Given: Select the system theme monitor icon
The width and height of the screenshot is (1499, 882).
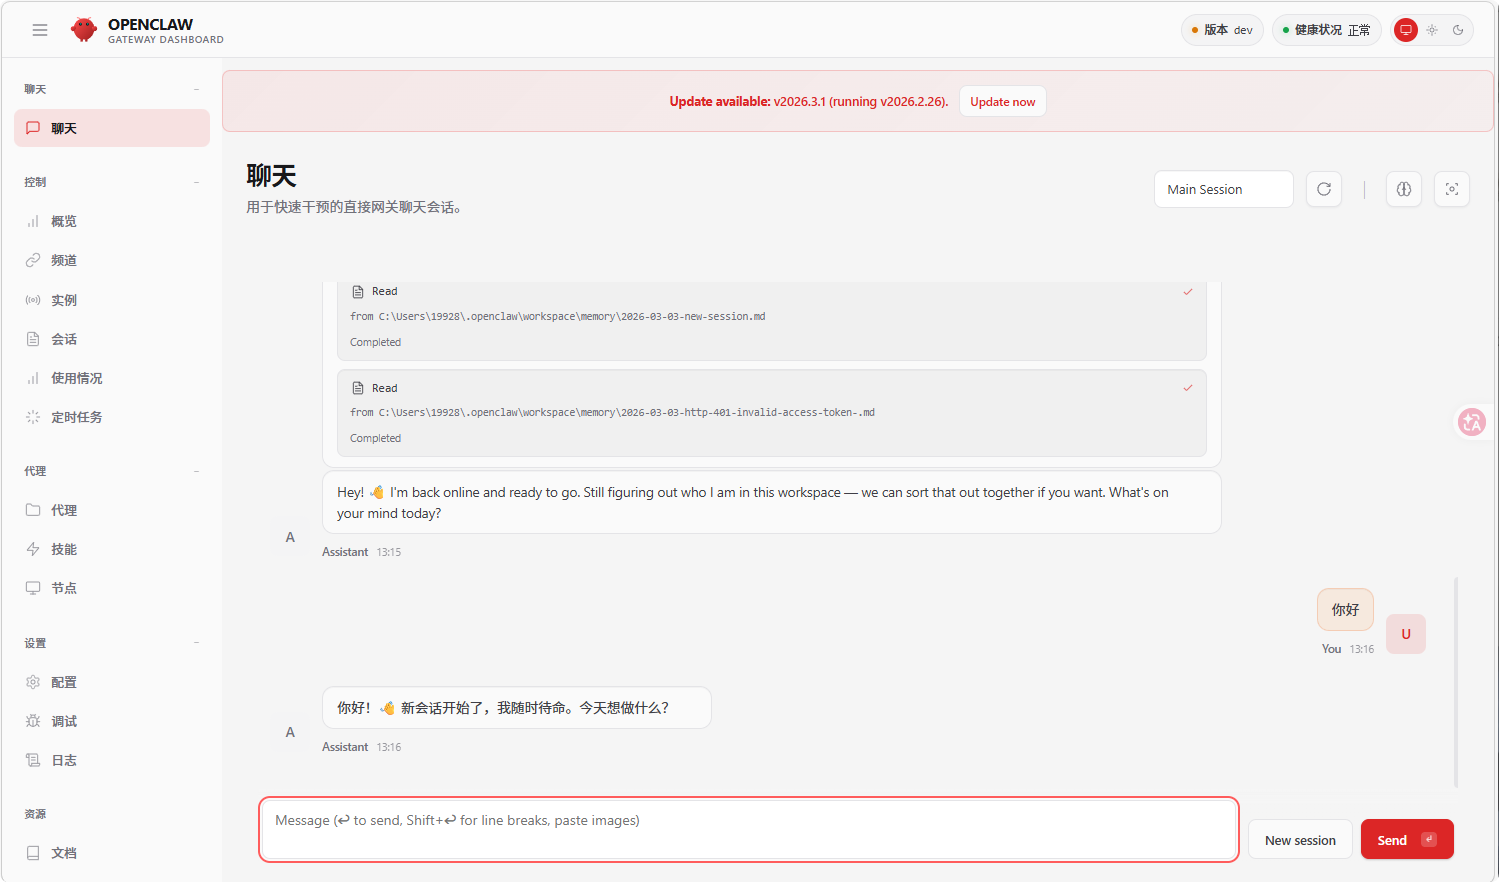Looking at the screenshot, I should point(1405,30).
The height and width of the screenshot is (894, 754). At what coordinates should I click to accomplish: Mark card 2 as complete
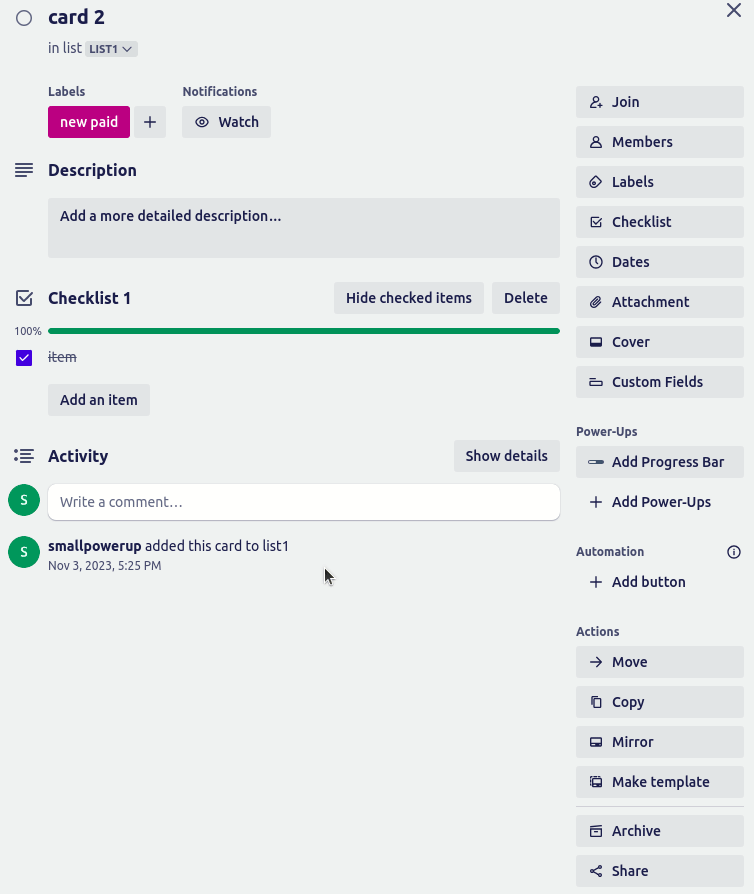tap(24, 17)
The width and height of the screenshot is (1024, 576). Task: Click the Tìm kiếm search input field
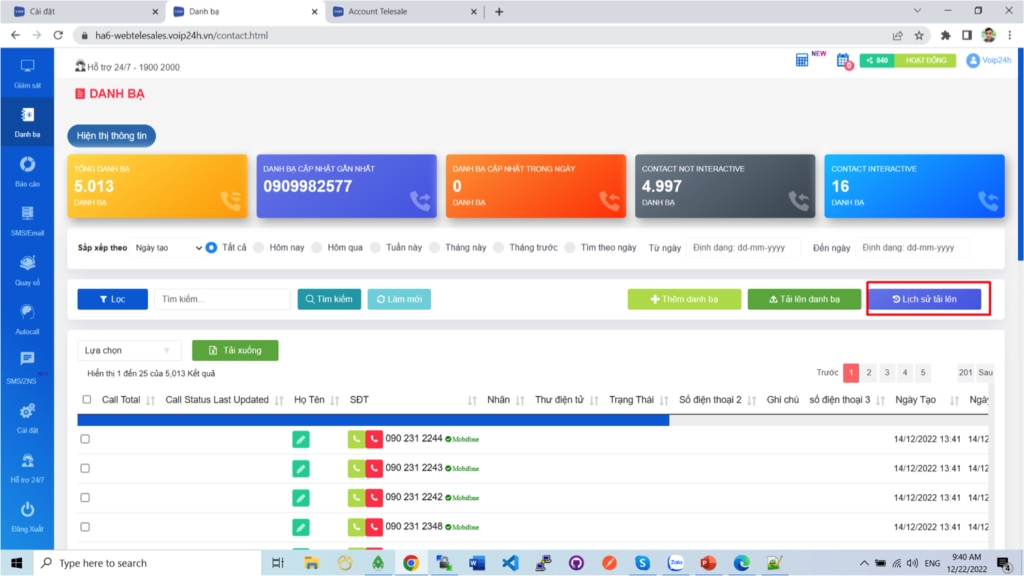[x=222, y=299]
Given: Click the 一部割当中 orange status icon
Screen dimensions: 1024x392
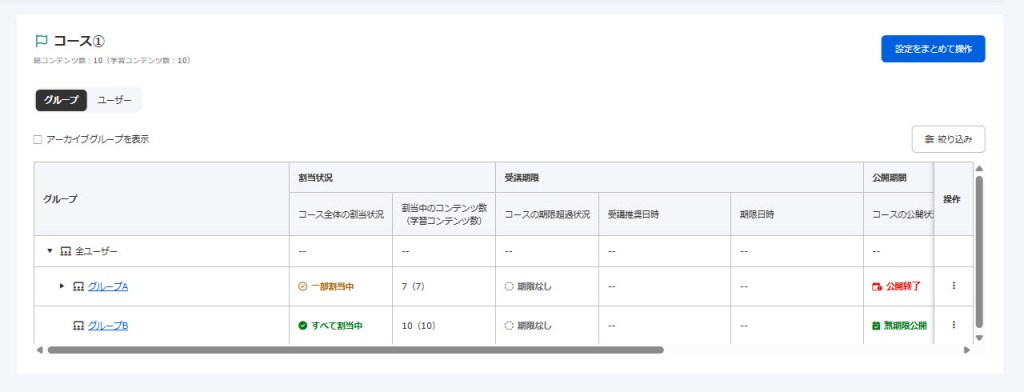Looking at the screenshot, I should [302, 286].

□ □ □ □

Work request>
When you copy the listing, keep every line exactly as it is but leave out all images.

Exercise answer>
Given: Select the system theme monitor icon
The width and height of the screenshot is (1499, 882).
Looking at the screenshot, I should point(1405,30).
The height and width of the screenshot is (894, 754). At what coordinates should I click to accomplish: Mark card 2 as complete
tap(24, 17)
The width and height of the screenshot is (1024, 576). Task: Click the Tìm kiếm search input field
[x=222, y=299]
Given: Click the 一部割当中 orange status icon
Screen dimensions: 1024x392
Looking at the screenshot, I should [302, 286].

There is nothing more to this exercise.